Vicente Verdú
Cuando bajo diariamente a desayunar y leer los periódicos en el Laíco de Santa Pola, una camarera vestida de negro que se llama Paqui atiende invariablemente las mesas con una jovialidad contagiosa. Podría decirse una alegría casi milagrosa porque recuerda, muy exactamente, los gestos dulces y amables que algunos escultores conceden a sus vírgenes y que tanto contribuyen a serenar e incluso euforizar a sus devotos.
Que ella se llame apenas Paqui agrega además un significativo interés a cuanto hace, dice y produce. Paqui sería casi nada, un ápice, pero resulta ser más que suficiente para transformar cualquier apesadumbrada actitud en una frente despejada, clara.
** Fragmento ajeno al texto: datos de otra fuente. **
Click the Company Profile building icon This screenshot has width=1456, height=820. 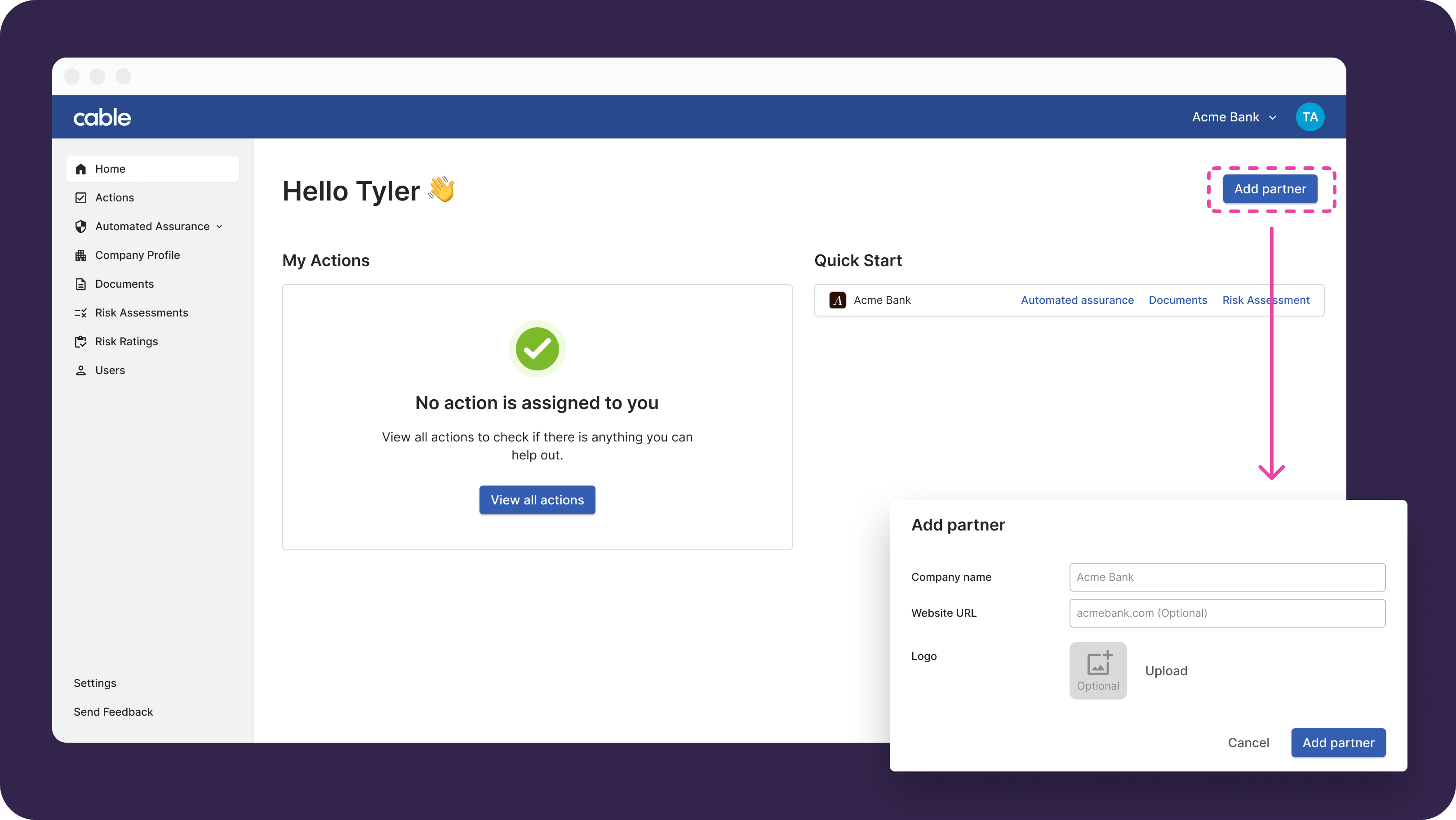click(81, 256)
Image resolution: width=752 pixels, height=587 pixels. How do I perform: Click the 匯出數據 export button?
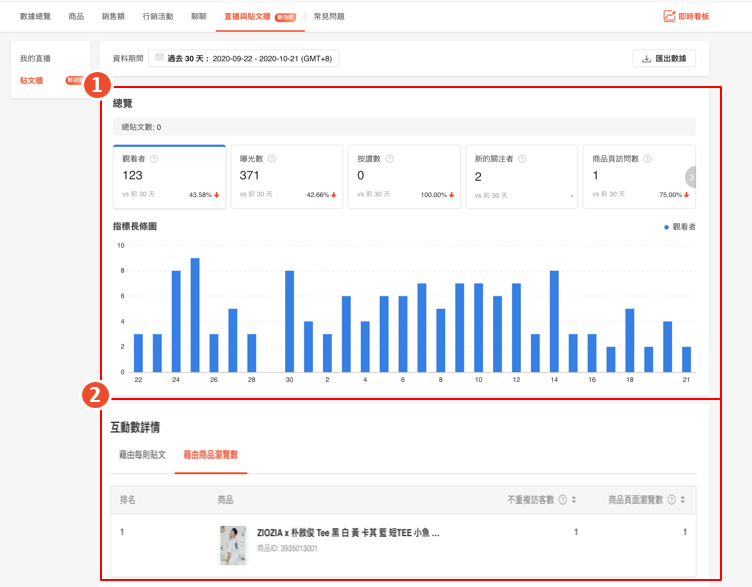664,59
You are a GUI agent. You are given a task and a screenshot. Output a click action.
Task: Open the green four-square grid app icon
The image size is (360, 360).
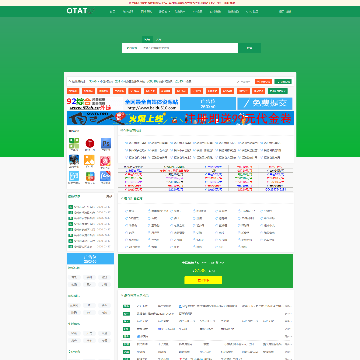74,143
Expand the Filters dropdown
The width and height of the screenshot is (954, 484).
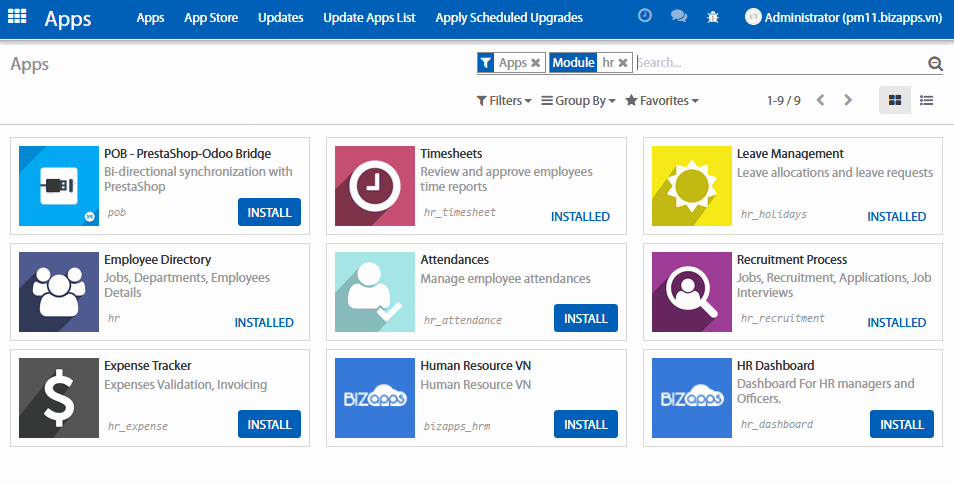point(503,101)
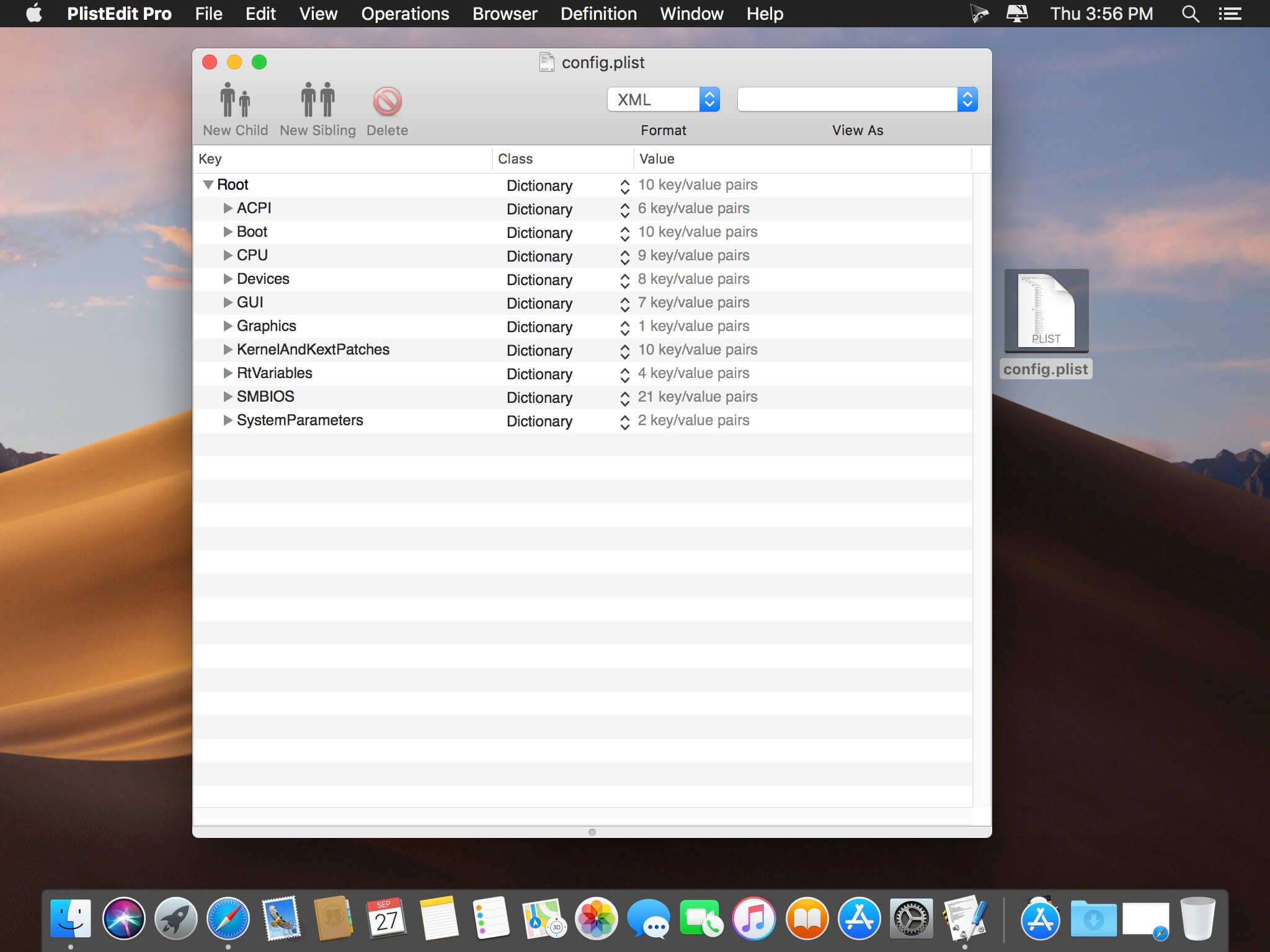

Por añadidura, Paqui parece comportarse así como si se tratara de un ser comisionado para distribuir felicidad puesto que su sonrisa es todo menos una disposición improvisada y sería como si llegar ya sonriendo desde la víspera o desde días antes, hilvanando un amanecer con una noche, un desayuno con la cena del día anterior sin interrupción alguna y al modo de una filosofía esencial que salvando las circunstancias comunes discurre por una profundísima veta interior que constituye no sólo su manera de ser sino su extraordinaria visión del invisible fondo del mundo. ¿Un fondo feliz que transcurre bajo las aguas turbulentas? Feliz en la medida en que fatalidad lo hace inmune a las neurosis y reinterpretaciones, incólume ante el dolor de la anécdota, pegado íntimamente al suceso cierto de vivir y sumido en él como la única fuente de valor. Fuente de vida.